I'm having difficulty figuring out where to start. If given some guidance I'm sure I can easily get the rest. I know that under the assumption $A$ is diagonalizable gives $C^{-1}AC=diag(\lambda_1,\dots,\lambda_n)$, but I am failing to see how I will use the other assumptions. Any input would be greatly appreciated!
Here's an argument for the $p=\infty$ case.
Suppose that $(A+B)v=\lambda v$. Since $C^{-1}AC$ is diagonal, we have $C^{-1}ACe_j=\lambda_je_j$, where $e_1,\ldots,e_n$ are the canonical basis. So $Av_j=\lambda_jv_j$, where $v_j=Ce_j$.
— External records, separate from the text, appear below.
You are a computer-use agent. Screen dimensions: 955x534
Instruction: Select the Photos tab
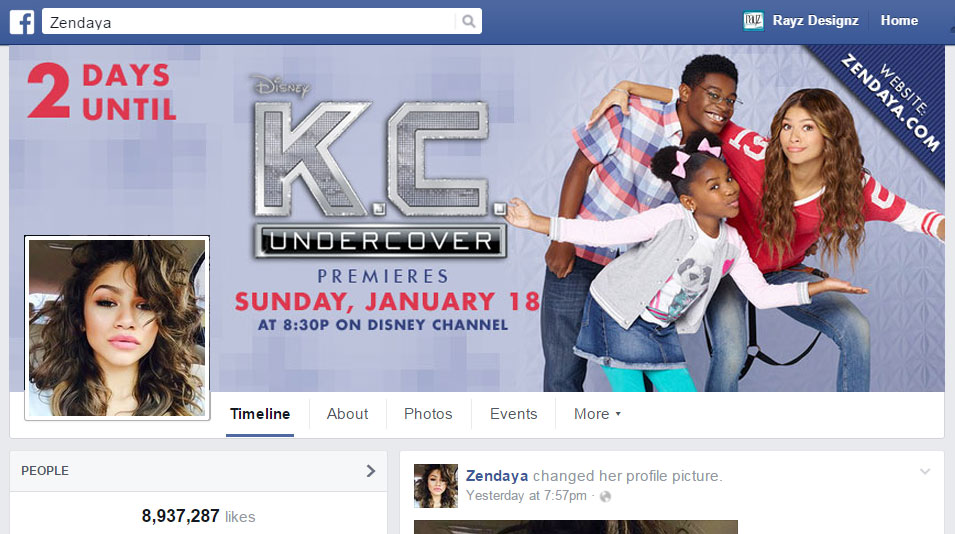(x=428, y=414)
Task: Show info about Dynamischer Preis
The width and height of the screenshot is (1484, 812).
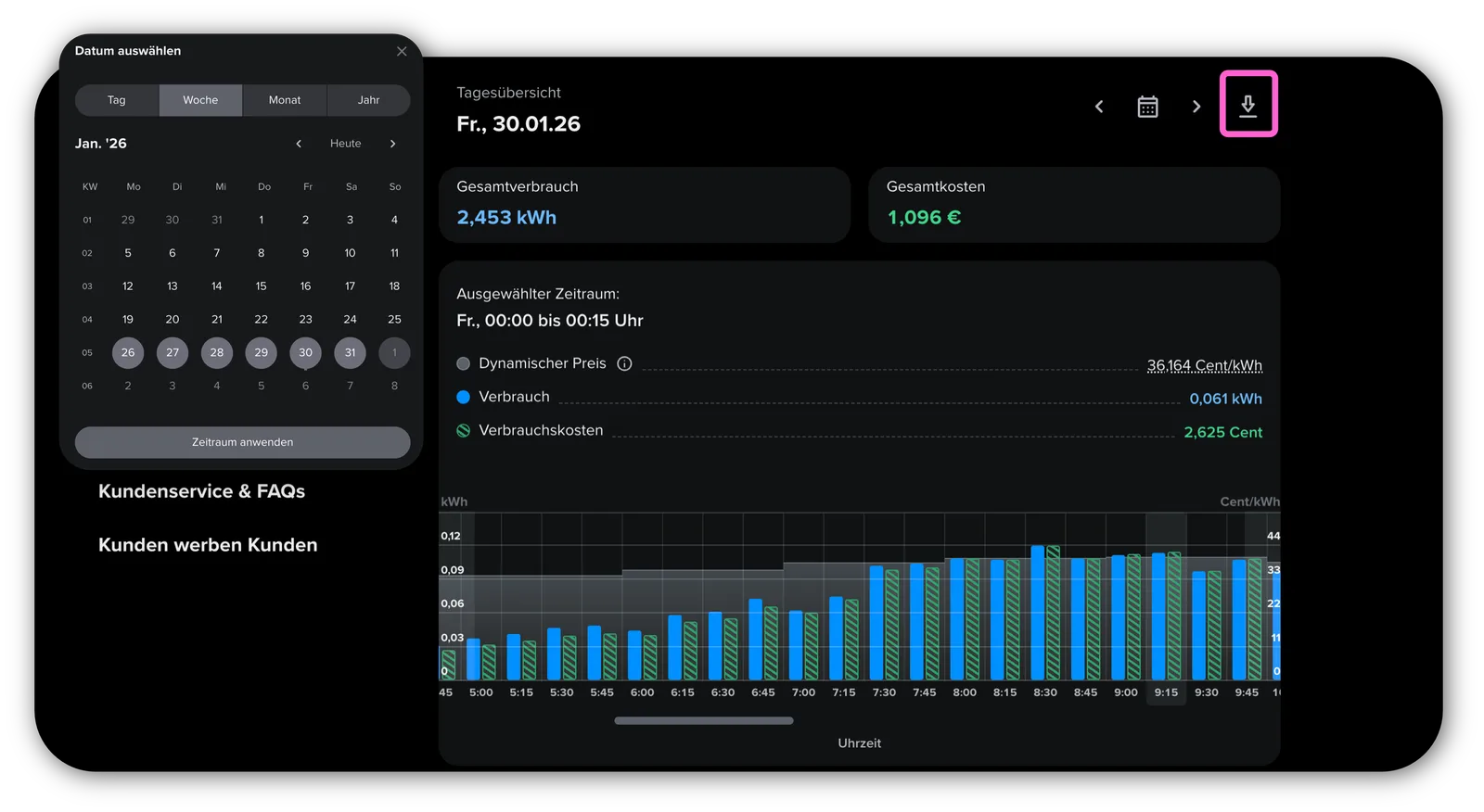Action: click(624, 363)
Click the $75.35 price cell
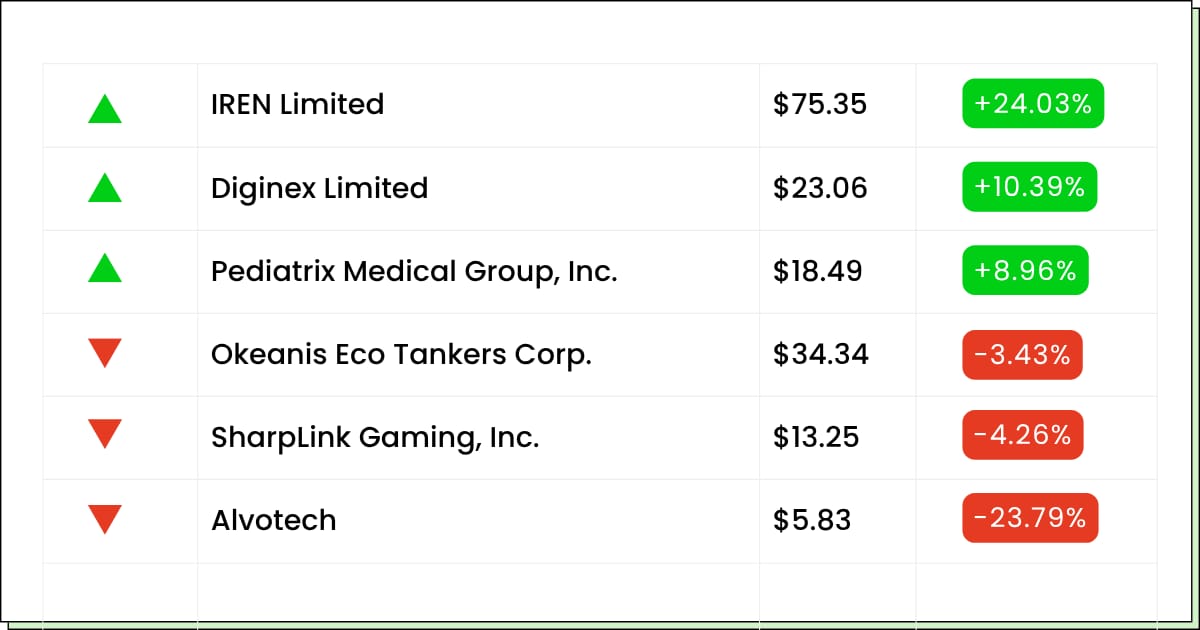The height and width of the screenshot is (630, 1200). pos(820,104)
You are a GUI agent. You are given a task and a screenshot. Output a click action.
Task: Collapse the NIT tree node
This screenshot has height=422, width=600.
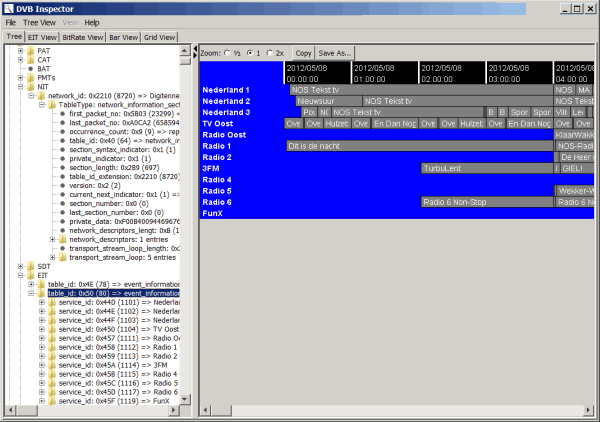tap(20, 87)
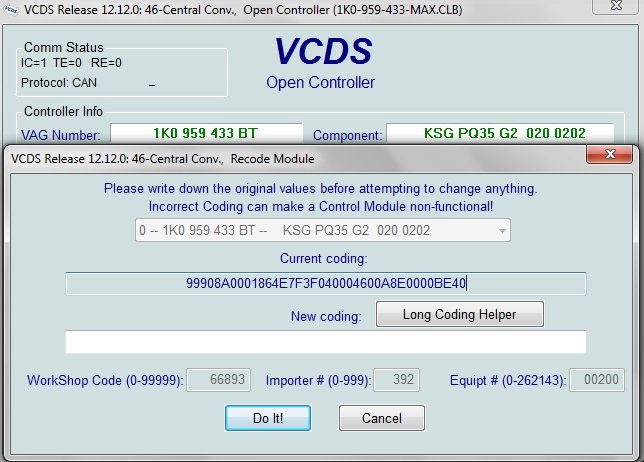The image size is (644, 462).
Task: Cancel the recode operation
Action: click(382, 417)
Assume $A$ is invertible (when $A$ is not invertible, we may tweak the eigenvalues slightly so that it is, and the we approximate the estimates). Then $v_1,\ldots,v_n$ are a basis. Write $v=\sum_jr_jv_j$ for some coefficients $r_j$. Now \begin{align} Bv&=\lambda v-Av=\sum_j r_j \lambda v_j-\sum_jr_j Av_j=\sum_jr_j(\lambda-\lambda_j)v_j\\ \ \\ &=\sum_jr_j(\lambda-\lambda_j)Ce_j. \end{align} Thus $$\tag1 \sum_j r_j(\lambda-\lambda_j)e_j=C^{-1}Bv. $$ Since $v\ne0$, $r_k=\max\{|r_j|:\ j\}\ne0$. Then $$\tag2 |r_k|\,|\lambda-\lambda_k|\leq\left\|\sum_jr_j(\lambda-\lambda_j)e_j\right\|_\infty=\|C^{-1}Bv\| $$ Also, since $v=\sum_jr_jv_j=\sum_jr_jCe_j$, we have that $$\tag3 \|v\|=\left\| C\,\sum_jr_je_j\right\|\leq\|C\|\,\left\| \sum_jr_je_j\right\| _\infty=\|C\|\,|r_k| $$ From $(2)$ and $(3)$, $$ |\lambda-\lambda_k|\leq\frac1{|r_k|}\,\|C^{-1}Bv\|\leq\frac1{|r_k|}\,\|C^{-1}\|\,\|B\|\,\|v\|\leq\|C^{-1}\|\,\|B\|\,\|C\|. $$